Israeli Prime Minister Shimon Peres today faced mounting pressure from his Labor Party and its allies to appoint a judicial inquiry commission to investigate an alleged cover-up of the 1984 beating deaths of two handcuffed Arab prisoners.

However, the Cabinet, fearing that such a move would cause a breakup of the 21-month-old coalition government, put off until later this week a vote on an inquiry as Israel's highest court prepared to consider the matter Monday and as the parliament prepared to debate four motions of no-confidence in the government over the issue.

What began as a sensitive security services scandal now appears to have turned into a partisan war of nerves. The rightist Likud faction of the coalition is threatening to force early parliamentary elections -- although it is just four months until a scheduled rotation in which Foreign Minister Yitzhak Shamir of the Likud is to become prime minister.

At the same time, Peres is trying to hold off leaders of his own party who appear to be seeking to scuttle the rotation.

Already, six of the nine Labor Party Cabinet ministers have publicly declared their support for an inquiry commission. A meeting Monday of the party's parliamentary caucus is expected to increase the pressure on Peres to authorize a probe into whether Shamir, who was then prime minister, tacitly approved a cover-up allegedly organized and directed by Avraham Shalom, who resigned Wednesday as chief of the Shin Bet secret security services.

Shalom, who was at the scene of the capture of the hijacked Israeli bus in the Gaza Strip, also has been accused of ordering the killing of the two captured Arab hijackers after they were led from the bus to a nearby field for interrogation. Security forces have said that they were urgently trying to question the hijackers about bombs believed to be on the bus.

Likud leaders accuse the Labor Party ministers of waging a vendetta against Shamir to prevent his rotation into the premiership on Oct. 25, without appearing to have reneged on the 1984 agreement establishing the "national unity" coalition.

Shalom resigned after President Chaim Herzog, with Cabinet approval, issued blanket pardons to the Shin Bet chief and three of his deputies, granting them immunity from prosecution for any crimes in connection with the affair.

Six months ago, three other former Shin Bet officials complained to then-attorney general Yitzhak Zamir that Shalom ordered the killing of the captive hijackers and then organized a cover-up involving perjury, suborning witnesses and falsifying evidence.

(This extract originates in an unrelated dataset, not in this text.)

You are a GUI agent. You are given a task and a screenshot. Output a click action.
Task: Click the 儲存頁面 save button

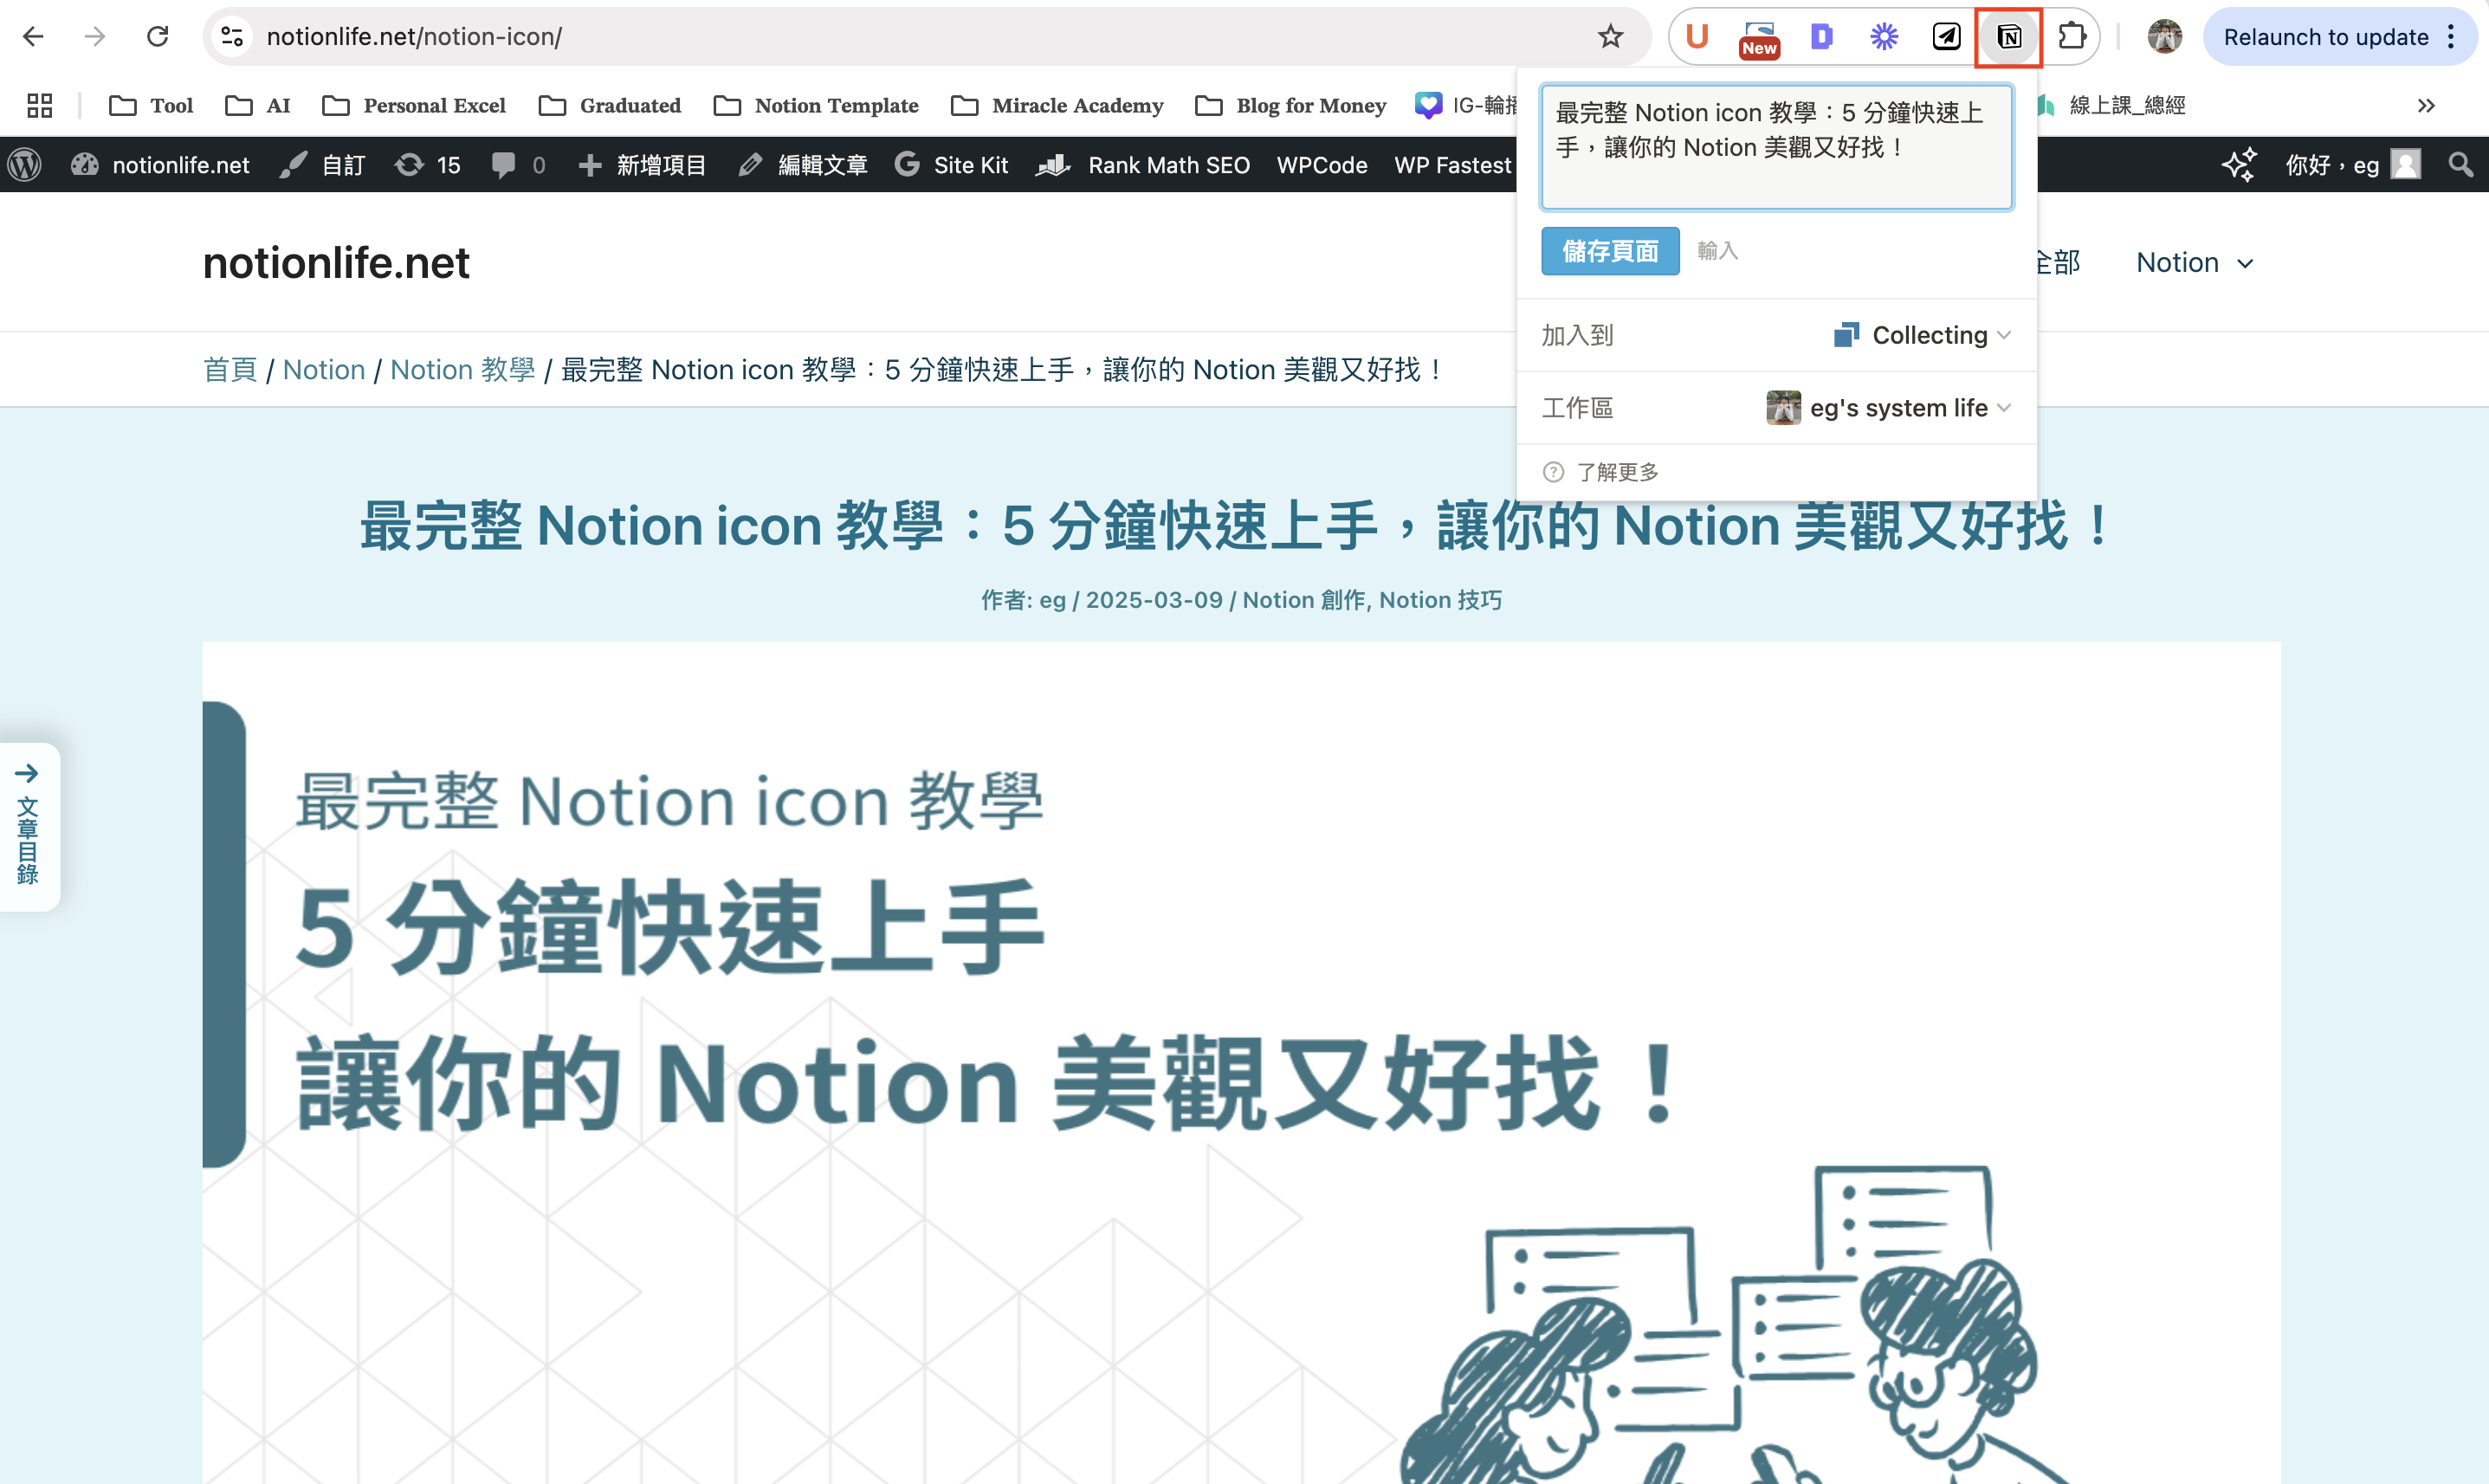1610,252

After unsuccessfully pressing Peres to approve a full police investigation of the alleged cover-up, Zamir was replaced as attorney general.

The Labor Party ministers met at Peres' home until 3 a.m. today, but Peres failed to change the positions of five Cabinet members favoring a probe: Energy Minister Moshe Shahal, Deputy Prime Minister Yitzhak Navon, Immigrant Absorption Minister Yaacov Tsur, Economics Minister Gad Yaacobi and Cabinet Minister Ezer Weizman. In addition, Communications Minister Amnon Rubenstein, of the Labor-allied Shinui Party, says he favors an inquiry commission.

Since three Labor Party ministers -- Defense Minister Yitzhak Rabin, Police Minister Haim Bar-Lev and Agriculture Minister Arye Nehamkin -- have sided with a unanimous Likud Bloc and its religious party allies against further investigation, it appeared unlikely that the proposals for an inquiry could have carried had they been put to a vote immediately.

However, Tsur, speaking to reporters after the Cabinet meeting, said the process of swaying other ministers to approve an inquiry had just begun. "This is a very critical week for the future of the government," he said.

While some ministers, including Rubenstein and Weizman, have hinted they might resign and force a Cabinet crisis if an inquiry panel is not approved, some Likud leaders said they were ready for early elections.

Ehud Olmert, a Likud spokesman, said, "These threats do not make any impression on me. . . . If the Labor Party wants to call for elections now, we are ready for elections. . . . We will ask the public opinion of Israel once and for all to pass its judgment and opinion about this."

Labor's Yaacobi responded, "I don't think a threat of going to general elections is a threat at all to the Labor Party. We are ready to do it."

Nonetheless, both Labor and Likud appeared to have little to gain by bringing down the coalition government and forcing elections.

In doing so, the Likud would expose Shamir to potentially embarrassing disclosures about his role during the months following the hijacking incident. Shalom, according to informed government sources, has said that his actions were carried out with the tacit approval of Shamir, who was then prime minister.

Peres is known to be concerned that his credibility would suffer if the Shin Bet affair were used to scuttle the rotation agreement. Peres also would likely be questioned by a judicial inquiry about reports that more than six months ago he rejected an appeal by former Shin Bet agents to approve an investigation of a cover-up.

Also, political analysts note, Peres would be forced into a campaign in which the Likud would present itself as patriotically having tried to defend the respected security services, while the Labor Party would be depicted as having placed partisan interests over national security.